‘Multi-roots’ beauty is the new 2023 standard: Beautystreams

By Kacey Culliney

- Last updated on GMT

The beauty industry needs to understand the evolving needs of poly-origin consumers worldwide, starting at research level [Getty Images]
The beauty industry needs to understand the evolving needs of poly-origin consumers worldwide, starting at research level [Getty Images]
The number of poly-origin citizens continues to rise worldwide, and beauty has a duty to shift discourse and improve product development to cater to subsequent evolving needs, say experts.

At this year’s Cosmoprof Worldwide Bologna tradeshow in Italy, Michael Nolte, SVP and creative director at trend forecasting firm Beautystreams, hosted a dedicated panel session on the key future trends set to shape the next five years in beauty. According to Beautystreams, 2023-2028 would centre around ‘celebrating otherness’ – a theme it had carved up into five key trends: not about age, just for me, local love, open type and multi-roots.

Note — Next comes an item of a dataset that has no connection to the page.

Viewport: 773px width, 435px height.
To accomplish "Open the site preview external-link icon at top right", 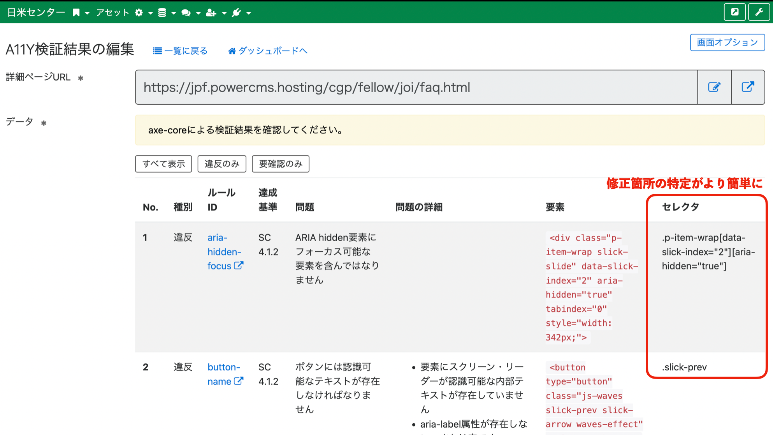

Black textured hair, Caucasian freckles and Asian eyes

Addressing the last trend ‘multi-roots’, Nolte said this was highly relevant for beauty businesses today because of shifting patterns worldwide. By 2065 in the US, for example, there would be no single majority racial or ethnic group in the population.

Lan Vu, founder and CEO of Beautystreams, said: “Today, people are mixed origin and coming from all countries and they intermix. So, you can have a black person, maybe with black textured hair, Caucasian freckles, and Asian eyes. How do you address that?”

“It has to be in a personalised way,” Vu said.

Michèle Verschoore, scientific directorate of L’Oréal Research and Innovation, agreed and said beauty offerings had to cater to different skin colours or hair types but also to differing beauty aspirations. And to achieve this, Verschoore said industry had to start with research.

Quantifying diversity – ‘it’s a whole spectrum’

“This is a topic we have been working on for more than 35 years,” she said.

Beauty brands and researchers now had plenty of data to demonstrate the “diversity of skin colour and diversity of hair shape”, stretching far beyond dated ‘dark’ or ‘fair’ skin and ‘stiff’ or ‘frizzy’ hair definitions, she told attendees at the panel talk. “It’s a whole spectrum.”

Extensive classifications now existed across industry, Verschoore said, defining and categorising various hair types and skin colours, but moving forward, it would be critical that industry started to carve these out simply by what was visually seen rather than any knowledge on ethnic or racial origins of a person.

“It has to be addressed, not through origin, it has to be addressed by what you see,” she said. “…We don’t consider for research the origin; we just consider the biological parameters we observe and the beauty aspirations.”

‘Really important’ to categorise skin colours and hair types

Whilst hair type and skin colour were often “difficult to categorise”, particularly as the rates of mixed ethnicities grew, Verschoore said it was “really important” these were quantified at research level by industry.

Why? Because of the extent of diversity in today’s global population, she said. Taking India and Africa as two examples, she said there was a “very, very wide range” of skin colours alone amongst citizens living in these two places. For consumers, this meant the act of buying a suitable foundation remained tough, for example.

“That’s why [L’Oréal has] done all this research with different techniques, in 65 chromatic shades.”

Beyond skin colour – unevenness a ‘major concern’

On the topic of skin colour, Verschoore told CosmeticsDesign-Europe there was plenty more to consider beyond ‘colour’ or ‘tone’.

“What is interesting in skin colour classification is that it’s not only the skin tone, it is also the unevenness. And we have been also working a lot in the last 20-25 years on that,” she said.

Unevenness could be seen in all skin colours, she said, and it remained a “major concern” for consumers worldwide across the skin colour spectrum and thus was important for industry to understand and have data on.

“What the difficulty is today, is to correct this unevenness without touching the skin colour or origin, because skin colour or origin has to be preserved,” she said. “We are not going to enter into the so-called ‘whitening business’ – I am campaigning against [skin] whitening, especially in Africa, because it’s a health issue. It’s a disaster.”

Verschoore said she had been running educational programmes in African schools for some time now, educating teenagers on how to care for acne and skin concerns at a younger age and thus avoid any issues of dark spots later on in life – often considered undesirable and the cause for many consumers to invest in illegal and dangerous ‘corrective’ products.